Since the Pirate and I were in the middle of a fellowship at the conference, the crowd around us who knew about our feud perhaps expected a showdown. But instead, they saw us share a thirty minute public dialogue about our own brokenness and need for confession and absolution, why we need the Gospel, and what happens in the Eucharist. And as he talked he cried. Twice.
I looked him in the eye and said, “Chris, I have two things to say to you. One, you are a beautiful child of God. Two, I think that maybe you and I are desperate enough to hear the Gospel that we can even hear it from each other.”
God made my enemy my friend that day. And I have not been plunder for the Pirate ever since. Chris has not spoken about me or written about me. But he does call. Sometimes we talk for an hour about theology and our families and at times we argue, but we do it with the respect of friends. We are two unlikely people who have shown each other where there is water in the desert.
Pastrix: Chapter 11, Pages 112 and 113
I commend Nadia for mustering up the patience to talk to this man and reach out to him as a friend. I cannot say that I would be able to handle the situation in such a way. I am just being honest. I am a “double minority.” I have Asperger’s Syndrome. I do not demand sympathy from anyone! I know that I am not stupid or incapable of achieving anything in life.

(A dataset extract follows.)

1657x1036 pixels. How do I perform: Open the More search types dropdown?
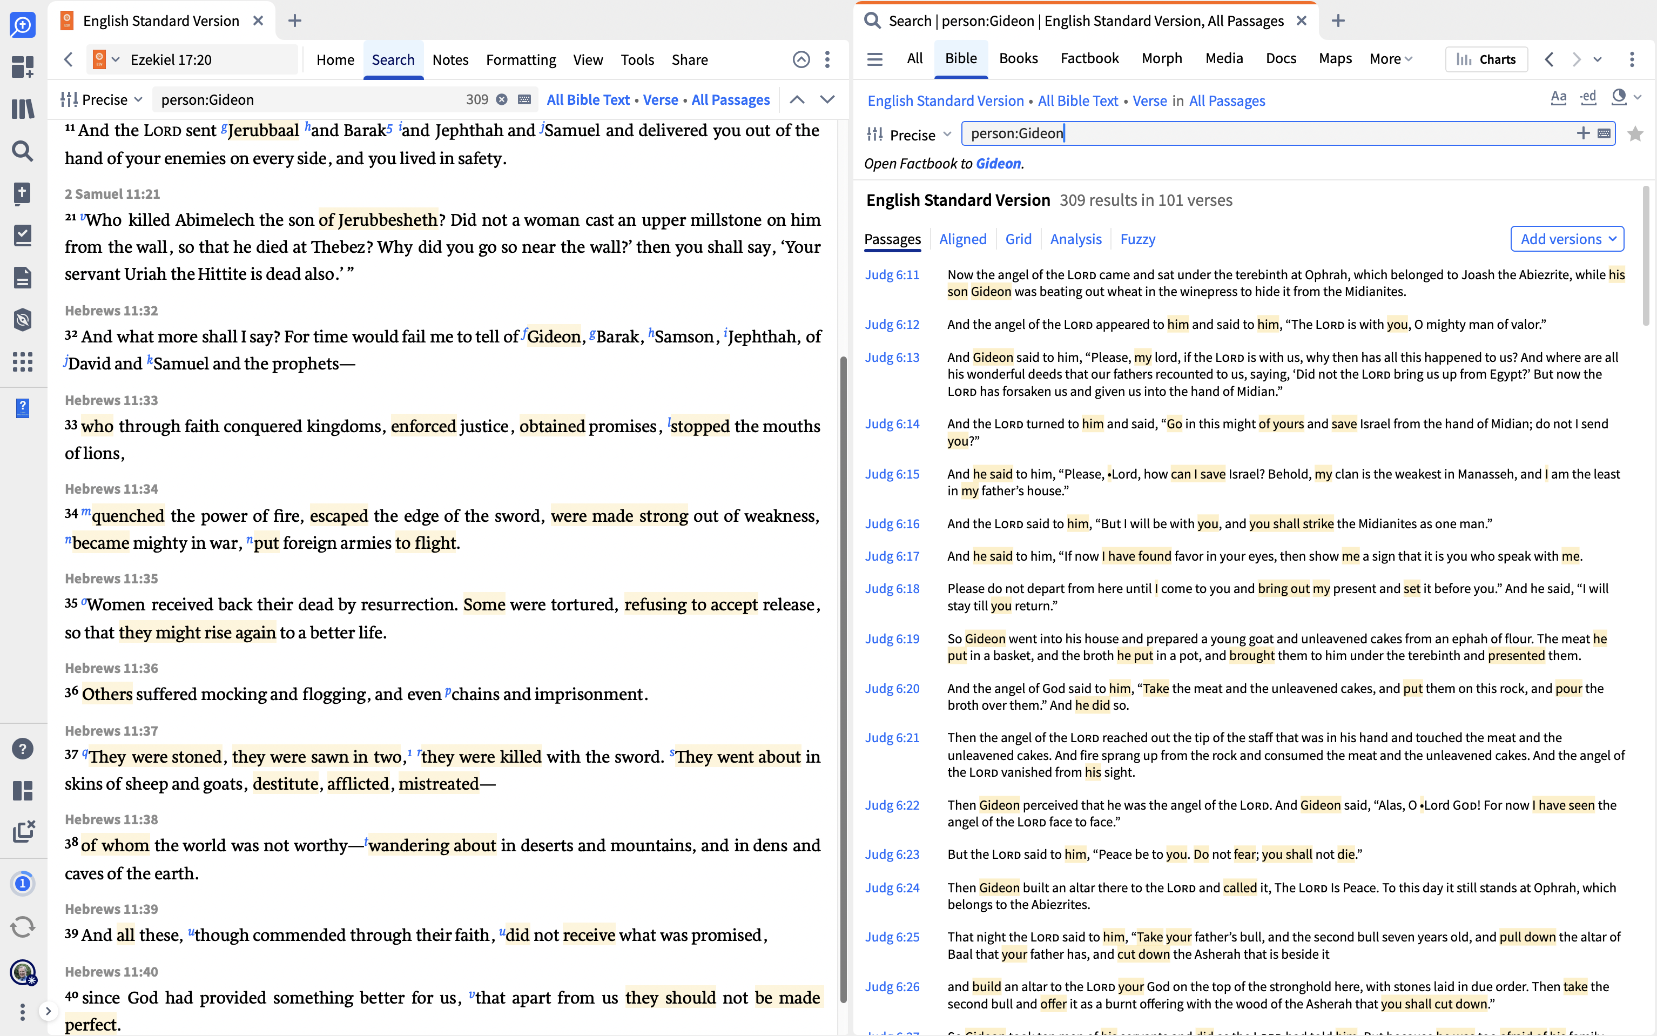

I know that people will scorn if I use my diagnosis as an excuse for illegal or immoral behavior. Oh, and I love men.
“Loving my enemies” does not mean that I will muster up warm and fuzzy feelings towards people who hurt me. It means that I will hope and pray for them to treat others with dignity and respect.
“I am sorry if I ever managed to hurt or offend you in any way. I am sorry for any pain that you are going through right now. I am sorry that you decided to impose it on me. However, I am not sorry for the things that make me different from everyone else.